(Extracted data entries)
────────────────────

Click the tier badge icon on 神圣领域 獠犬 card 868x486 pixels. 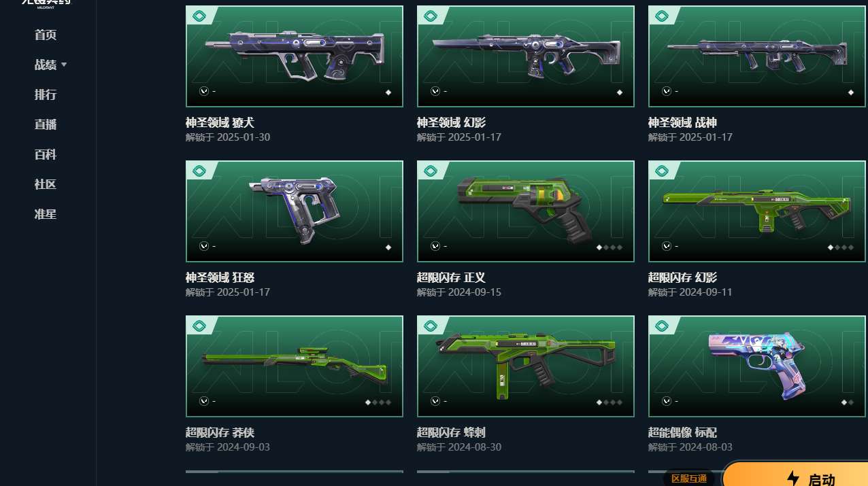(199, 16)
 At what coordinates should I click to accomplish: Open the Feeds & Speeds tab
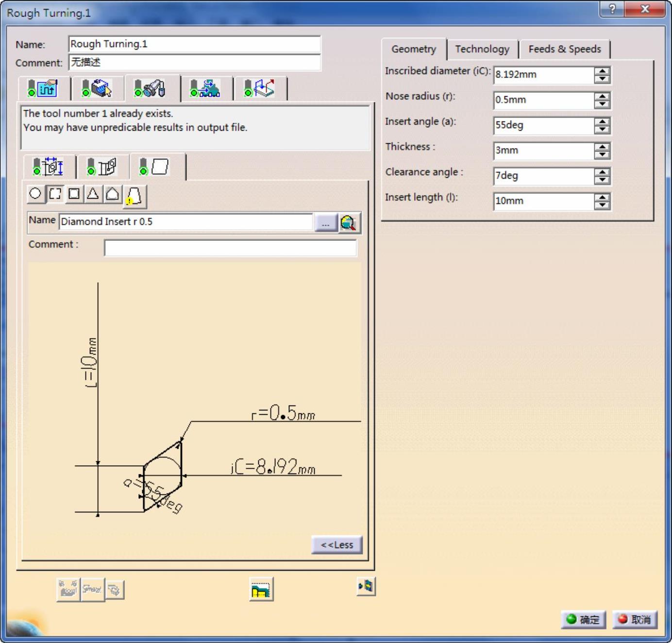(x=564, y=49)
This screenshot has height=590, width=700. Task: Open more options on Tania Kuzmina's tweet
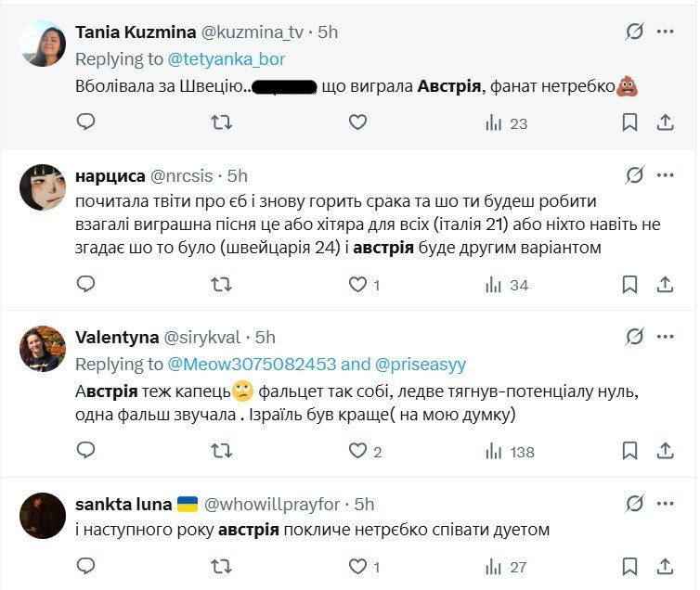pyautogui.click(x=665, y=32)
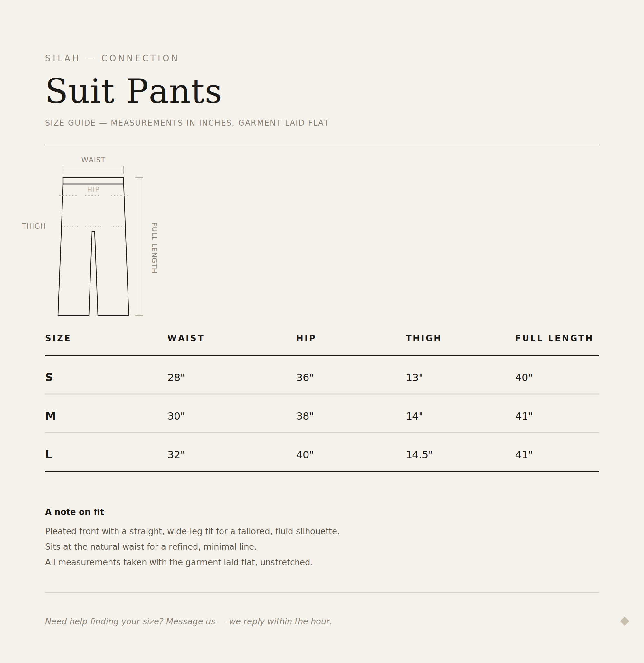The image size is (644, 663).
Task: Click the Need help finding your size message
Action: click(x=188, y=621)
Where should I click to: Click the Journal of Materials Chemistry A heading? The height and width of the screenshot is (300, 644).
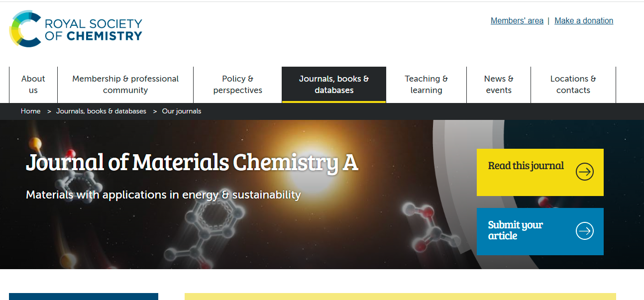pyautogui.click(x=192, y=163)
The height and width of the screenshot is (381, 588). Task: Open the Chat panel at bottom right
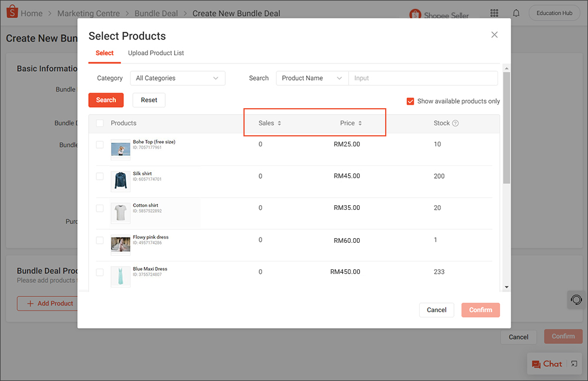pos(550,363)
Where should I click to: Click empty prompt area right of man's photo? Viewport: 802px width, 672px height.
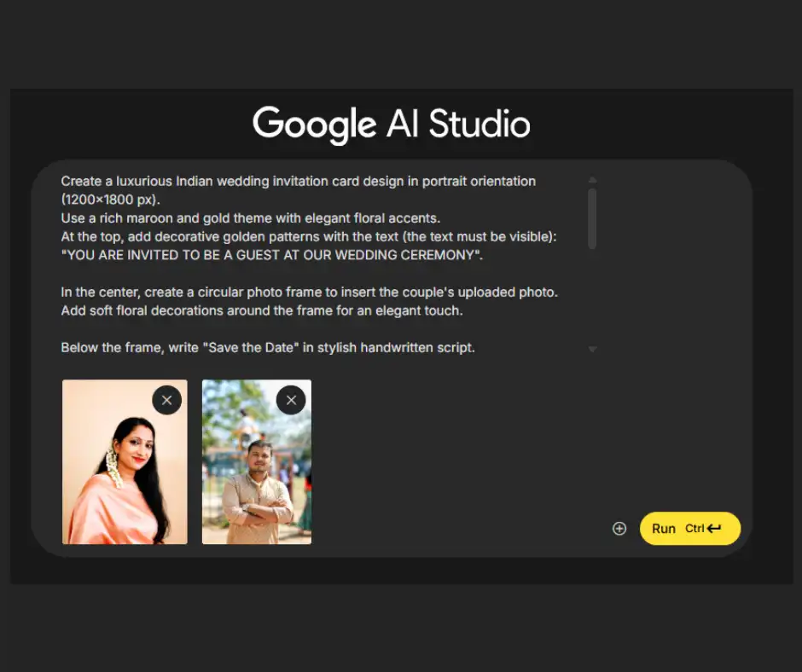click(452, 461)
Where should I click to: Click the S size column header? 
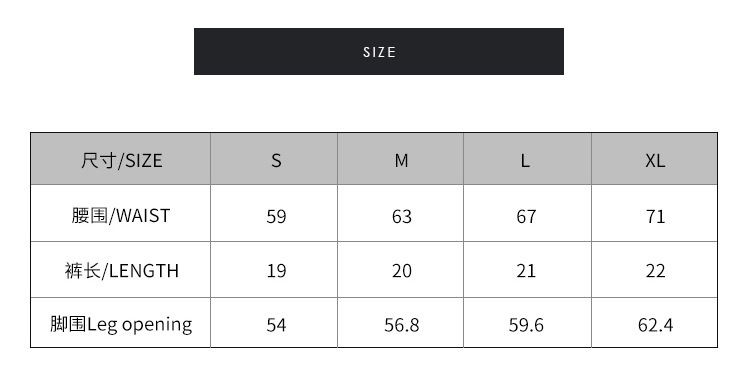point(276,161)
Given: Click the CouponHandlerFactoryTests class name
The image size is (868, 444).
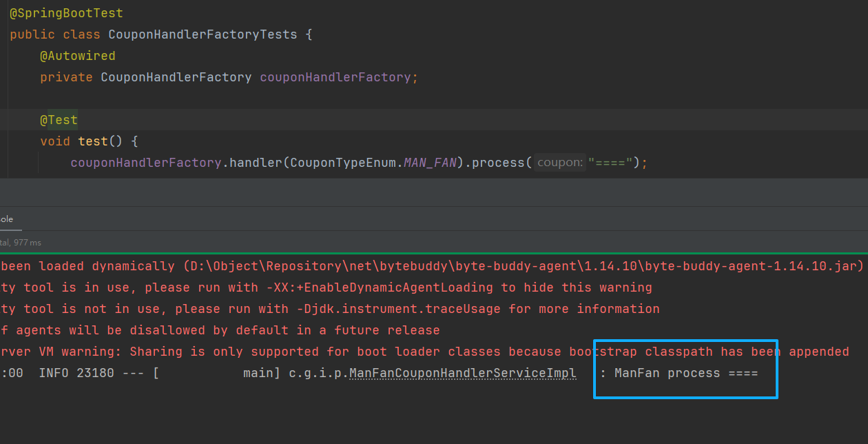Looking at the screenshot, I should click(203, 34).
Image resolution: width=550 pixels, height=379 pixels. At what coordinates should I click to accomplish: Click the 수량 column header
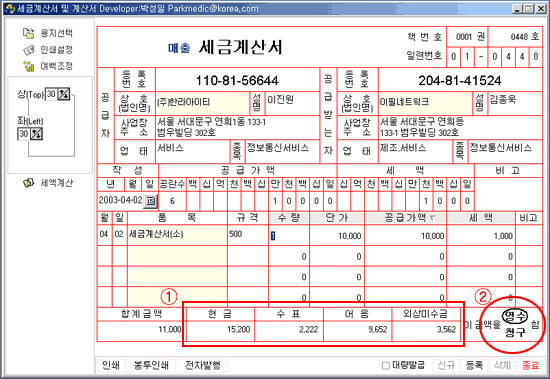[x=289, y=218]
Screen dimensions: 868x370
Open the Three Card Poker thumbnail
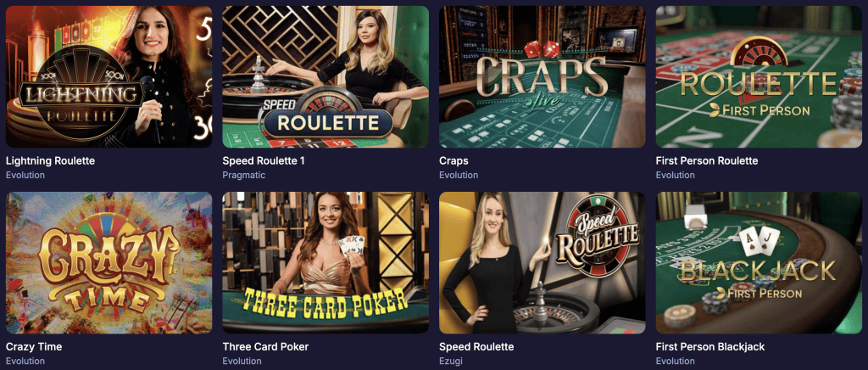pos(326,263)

────────────────────

__EXERCISE GOAL__
Leave out every picture and copy, exactly as written, the lines from the one with "The image size is (868, 444)." through the end of the records above.

__EXERCISE OUTPUT__
The image size is (868, 444).
Looking at the screenshot, I should click(203, 34).
Image resolution: width=550 pixels, height=379 pixels. At what coordinates should I click to accomplish: Click the 수량 column header
[x=289, y=218]
Screen dimensions: 868x370
Open the Three Card Poker thumbnail
pos(326,263)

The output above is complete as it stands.